In our experience, the removal of endobronchial carcinoids that are obstructing the airway partially or totally is useful to improve respiratory function and assess the exact location of the tumor. Even though destruction of the tumor may appear to be complete, as in 1 of our patients, neoplastic cells originate from the submucosa and their complete extirpation by nonsurgical means is questionable. Moreover, the time to local recurrence might be very long and follow-up should be continued for several years.
Most of our patients had squamous cell carcinoma. These tumors, especially if well differentiated, may have a slow growth rate and, in a few cases, the tendency to grow predominantly inside the bronchial lumen with polypoid projections that can reach the main bronchi. Chest roentgenography and computed tomography might produce the incorrect impression of advanced disease corroborated by endoscopic findings. The site of origin often is distal (eg, lower or upper lobe bronchi). The removal of endobronchial growths relieves any acute symptoms that are present and allows time to plan and prepare for elective operation. It also enables a better assessment of tumor location and diffusion (more reliable computed tomographic scan).

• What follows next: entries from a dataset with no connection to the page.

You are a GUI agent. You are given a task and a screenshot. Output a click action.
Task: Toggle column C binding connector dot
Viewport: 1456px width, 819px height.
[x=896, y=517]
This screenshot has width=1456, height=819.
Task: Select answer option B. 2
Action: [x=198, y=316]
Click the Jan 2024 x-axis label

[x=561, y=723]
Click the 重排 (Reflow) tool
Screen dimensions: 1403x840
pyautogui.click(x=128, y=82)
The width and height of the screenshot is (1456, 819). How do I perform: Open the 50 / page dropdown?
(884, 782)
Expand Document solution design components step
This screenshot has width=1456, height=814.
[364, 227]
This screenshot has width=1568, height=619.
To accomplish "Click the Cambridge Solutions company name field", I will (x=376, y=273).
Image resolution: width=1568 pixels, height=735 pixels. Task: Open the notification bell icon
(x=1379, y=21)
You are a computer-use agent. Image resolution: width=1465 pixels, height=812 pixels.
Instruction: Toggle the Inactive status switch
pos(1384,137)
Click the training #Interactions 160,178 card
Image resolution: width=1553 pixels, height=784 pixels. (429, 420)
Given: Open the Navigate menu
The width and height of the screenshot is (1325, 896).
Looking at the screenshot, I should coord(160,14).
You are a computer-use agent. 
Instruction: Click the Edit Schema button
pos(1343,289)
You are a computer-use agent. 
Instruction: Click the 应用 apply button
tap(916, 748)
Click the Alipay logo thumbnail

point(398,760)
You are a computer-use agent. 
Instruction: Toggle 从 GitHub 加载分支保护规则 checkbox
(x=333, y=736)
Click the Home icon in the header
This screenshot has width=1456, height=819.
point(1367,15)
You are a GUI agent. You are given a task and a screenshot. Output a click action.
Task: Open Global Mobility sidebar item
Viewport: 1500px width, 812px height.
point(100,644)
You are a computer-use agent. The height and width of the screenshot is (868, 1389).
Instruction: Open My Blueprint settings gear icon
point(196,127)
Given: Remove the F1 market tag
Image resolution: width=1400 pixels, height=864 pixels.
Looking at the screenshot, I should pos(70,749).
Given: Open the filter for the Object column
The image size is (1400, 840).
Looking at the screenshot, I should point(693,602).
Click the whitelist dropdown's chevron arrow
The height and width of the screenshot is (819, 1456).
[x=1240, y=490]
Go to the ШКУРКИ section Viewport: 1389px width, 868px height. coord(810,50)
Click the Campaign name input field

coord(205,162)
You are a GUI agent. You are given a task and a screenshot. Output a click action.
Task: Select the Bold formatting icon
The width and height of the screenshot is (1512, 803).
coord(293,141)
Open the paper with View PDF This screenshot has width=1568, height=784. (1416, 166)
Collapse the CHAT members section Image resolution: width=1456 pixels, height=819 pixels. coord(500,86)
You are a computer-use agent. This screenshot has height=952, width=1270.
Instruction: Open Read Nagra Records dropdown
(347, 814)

Some patients who were referred to us had undergone a careful radiologic assessment of their disease (tracheal or carinal tomography, computed tomography, or, rarely, magnetic resonance imaging of the thorax). We do not consider these examinations essential to endoscopic relief of the obstructed airway. In particular, a computed tomographic scan might be more precise and meaningful after reopening of the airway and consequent aeration of the atelectatic lung; tumor and node assessment might be more reliable this way.
Downstaging of the disease can be achieved with endoscopic treatment (aeration of atelectatic lung; bronchial tumor infiltration more distal than preoperatively deemed). In such circumstances, lung-sparing procedures (sleeve lobectomies) are possible and patients who were denied operation on a functional basis can be operated on successfully.
Recovery of functioning pulmonary tissue markedly improves the performance status. In some cases, our patients could tolerate induction therapy and underwent successful resection. Pulmonary rehabilitation, accompanied by bronchodilator therapy and antibiotics when infection is present, can reduce dramatically the incidence of postoperative respiratory failure and septic complications.
Finally, in this group of patients, mediastinoscopy constitutes an essential step in the staging procedure because it allows the differentiation of metastatic from inflammatory lymph nodes; the latter are common in patients with atelectasis and postobstructive pneumonia. Moreover, accurate preoperative mapping of mediastinal lymph nodes avoids the ischemia that results from extensive mediastinal dissection and adversely affects the healing of tracheal or tracheobronchial anastomoses.